FIG. 2B shows the same area 201 as in FIG. 2A after a mask layer 210 is deposited over portions of the FinFET structures according to an example embodiment. The mask layer 210, illustrated by the shaded regions, is deposited above the sources 202, gate layer 208 and drains 206 after the FinFET structures have been formed such that the sources 202 and drains 206 are covered by the mask layer 210 while portions of the channels 204 of the FinFET structures remain exposed, whereby the mask layer 210 further covers the gate layer 208 but respective channel portions on opposite sides of the gate layer 208 remain exposed. Where the gate layer 208 is formed from a material that is more resistant against chemical etching than the wafer material, the masking of the gate layer 208 is optional because the gate layer 208 functions as a hard mask layer. The mask layer 210 over the sources 202 and drains 206 is also optional where the channel portions on opposite sides of the gate layer 208 (FIG. 2A) are so thin that gaps between the channel portions below the gate layer 208 and respective sources 202 and drains 206 are formed due to chemical etching before significant removal of material from the sources 202 and drains 206. The mask layer 210 may be made of hard-masking materials such as silicon-nitride. The widths of gaps 212 are determined by factors such as channel width, channel thickness, and strength of the etching reagents.

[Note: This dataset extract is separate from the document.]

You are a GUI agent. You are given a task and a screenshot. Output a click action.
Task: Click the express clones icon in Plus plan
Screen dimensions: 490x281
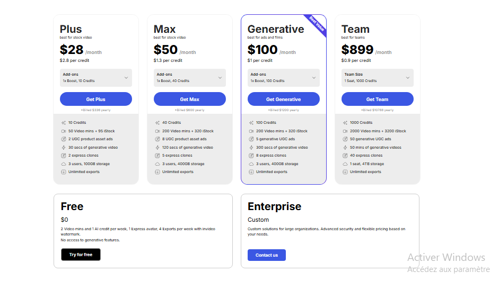(x=63, y=156)
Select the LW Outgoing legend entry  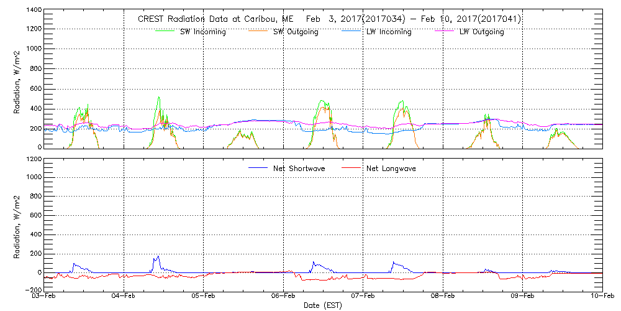click(481, 32)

FIG. 2C shows the same area 201 as in FIG. 2A after active areas in the form of silicon islands 220 are created and insulator layers 222 formed around their boundary, that is, after step 108 (FIG. 1), according to an example embodiment. The mask layer 210 (FIG. 2B), if any, is removed after chemical etching is completed. The size of the silicon islands 220 and their separation with respective sources 202 and drains 206 may be controlled by the choice of etching reagent and etching duration. A person skilled in the art would appreciate that the etching process is able to remove silicon material not only vertically but also horizontally through a formulation of the etching reagents. As the silicon islands 220 were originally parts of the channels 204 (FIG. 2A), they are automatically aligned with respective sources 202 and drains 206 after the etching process. Insulator layers 222 may be formed from a thermal oxidation or similar process and their thickness is controlled through process parameters such as time and temperature.

FIG. 3A shows a cross-sectional view, designated generally as numeral 300, along the line X-X of FIG. 2B according to an example embodiment. The wafer substrate 350 may have a different chemical composition; hence, electrical conductivity, from the FinFET components. A thin gate oxide layer 309 is formed around the channel 304 after either the deposition of source 302 and drain 306 material if an epitaxial deposition process is used to obtain raised source 302 and drain 306, or after the source 302, drain 306 and channel 304 are defined on a silicon substrate, such that the gate oxide layer 309 separates the gate layer 308 from the channel 304 after the gate electrode is defined and etched, with or without using side wall spacer formation. The source 302, drain 306 and the gate layer 308 are covered with a mask layer 310 such that respective channel portions on opposite sides of the gate layer 308 remain exposed. The unmasked gaps 312 are the locations where the etching reagents act to remove the silicon and their widths can be optimized as discussed. Where the gate material is resistant against chemical etching, the mask layer 310 on top of the gate layer 308 is optional because the gate layer 308 functions as a hard mask layer. The mask layer 310 over the source 302 and drain 306 is also optional where the channel portions on opposite sides of the gate layer 308 are so thin that gaps between the channel portion below the gate layer 308 and respective source 302 and drain 306 are formed due to chemical etching before significant removal of material from the source 302 and drain 306.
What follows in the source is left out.